WORK REQUIRED: Return, exactly as written, the line containing "At what coordinates should I click to accomplish: Click" and every line after it to the end of the records below, with no pictures.

*** SOURCE MATERIAL ***

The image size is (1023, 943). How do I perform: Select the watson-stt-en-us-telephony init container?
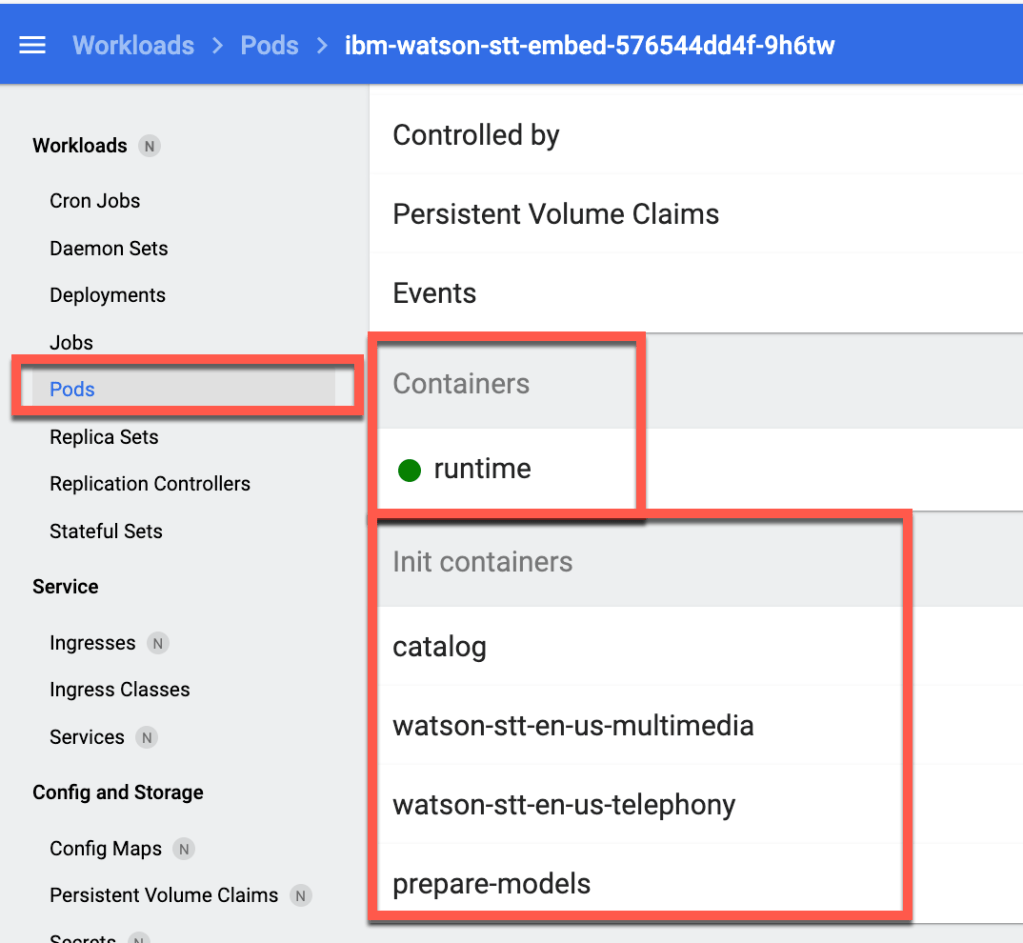[564, 805]
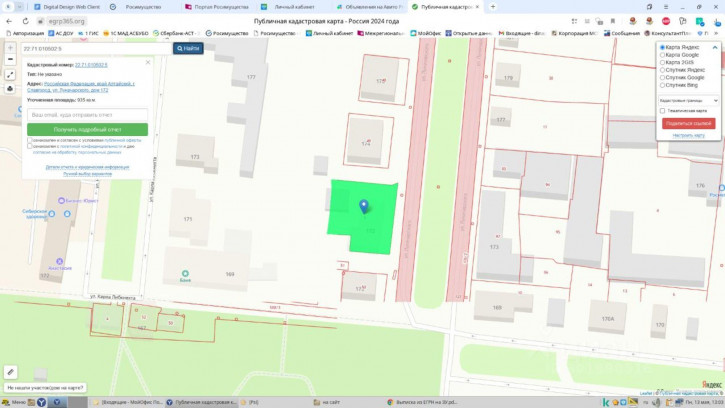The width and height of the screenshot is (725, 408).
Task: Collapse the map layers panel chevron
Action: (x=717, y=45)
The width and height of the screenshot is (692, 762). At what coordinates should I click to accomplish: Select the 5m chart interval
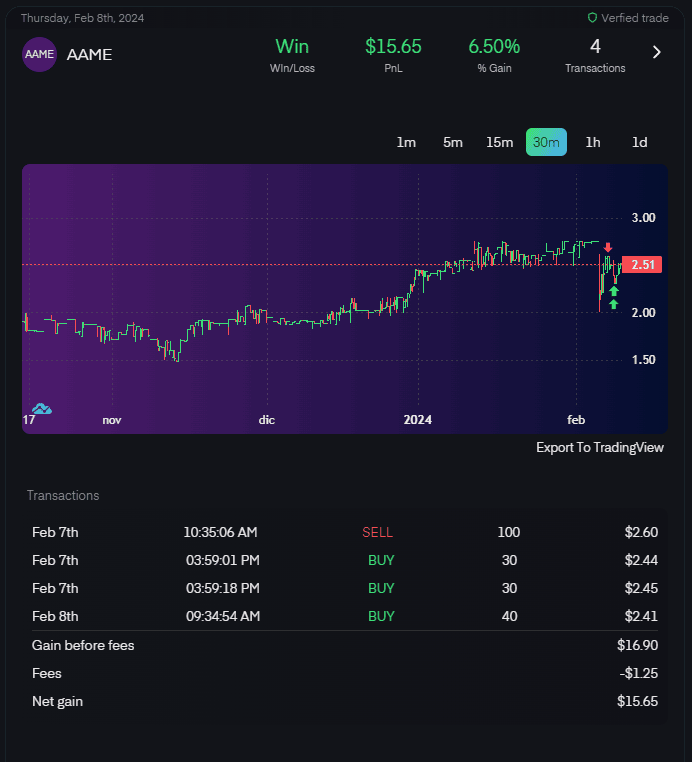pos(453,142)
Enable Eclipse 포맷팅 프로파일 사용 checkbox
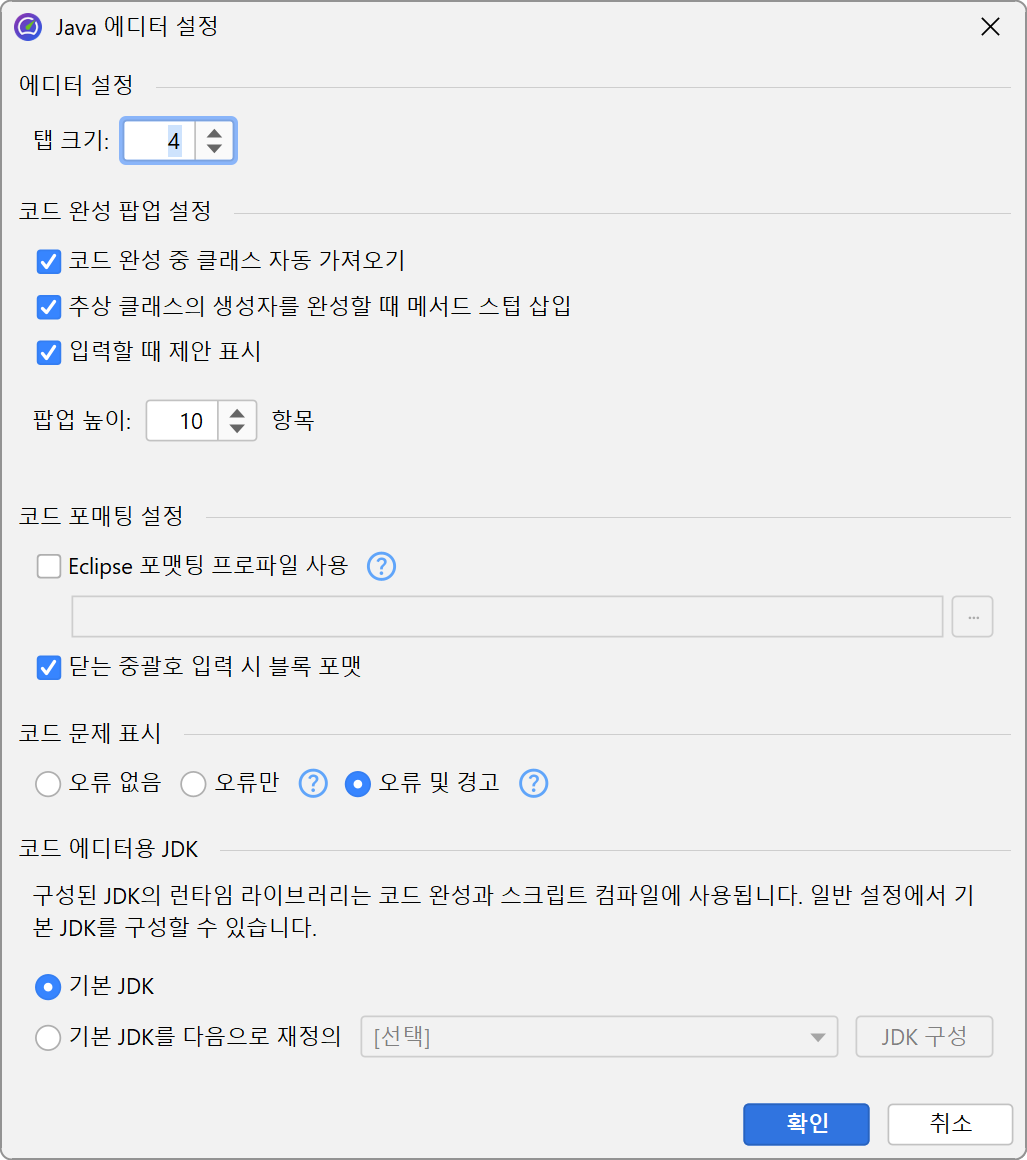The width and height of the screenshot is (1027, 1160). (49, 567)
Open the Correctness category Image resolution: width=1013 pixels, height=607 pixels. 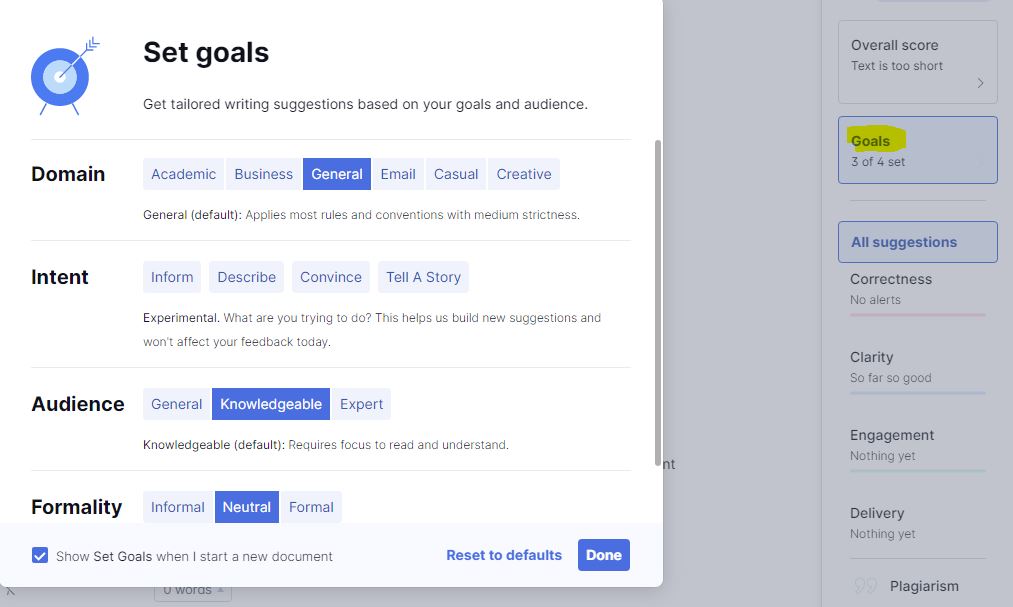917,290
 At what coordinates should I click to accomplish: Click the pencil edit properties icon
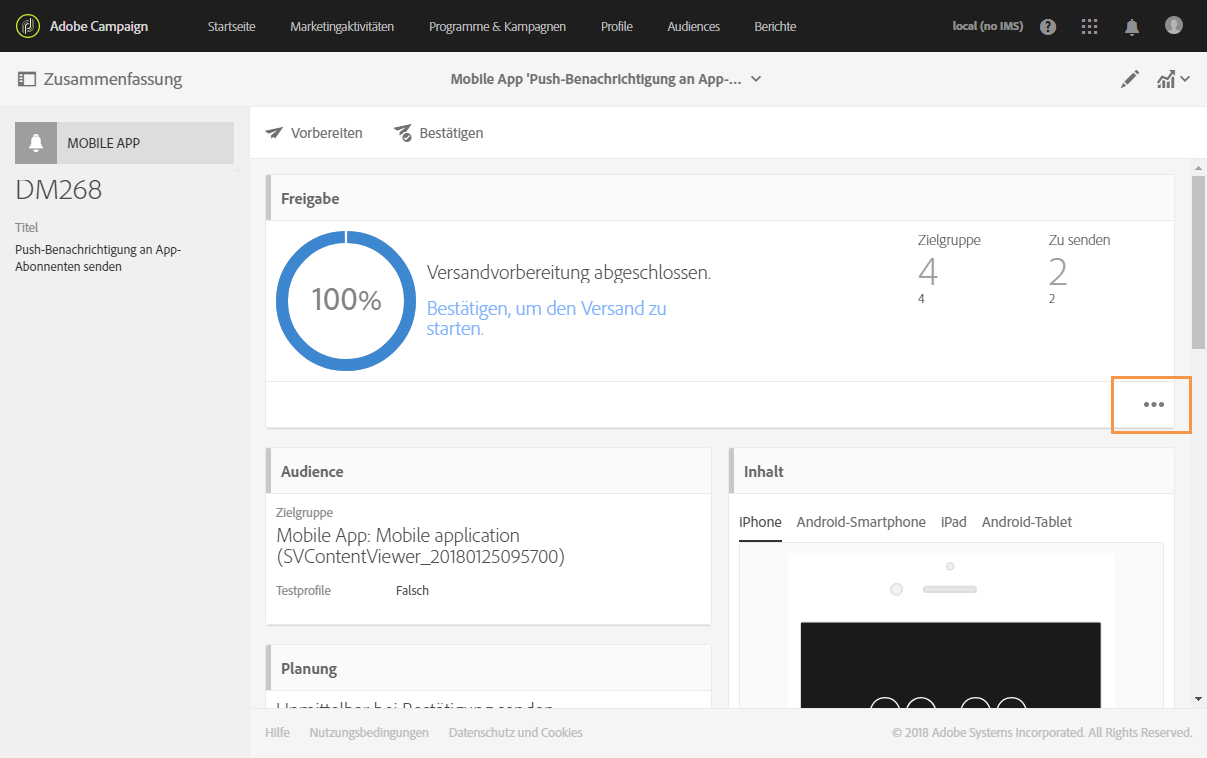[x=1130, y=80]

*** End of SOURCE MATERIAL ***

PROBLEM SOLUTION:
 At what coordinates should I click to accomplish: Click the pencil edit properties icon
[x=1130, y=80]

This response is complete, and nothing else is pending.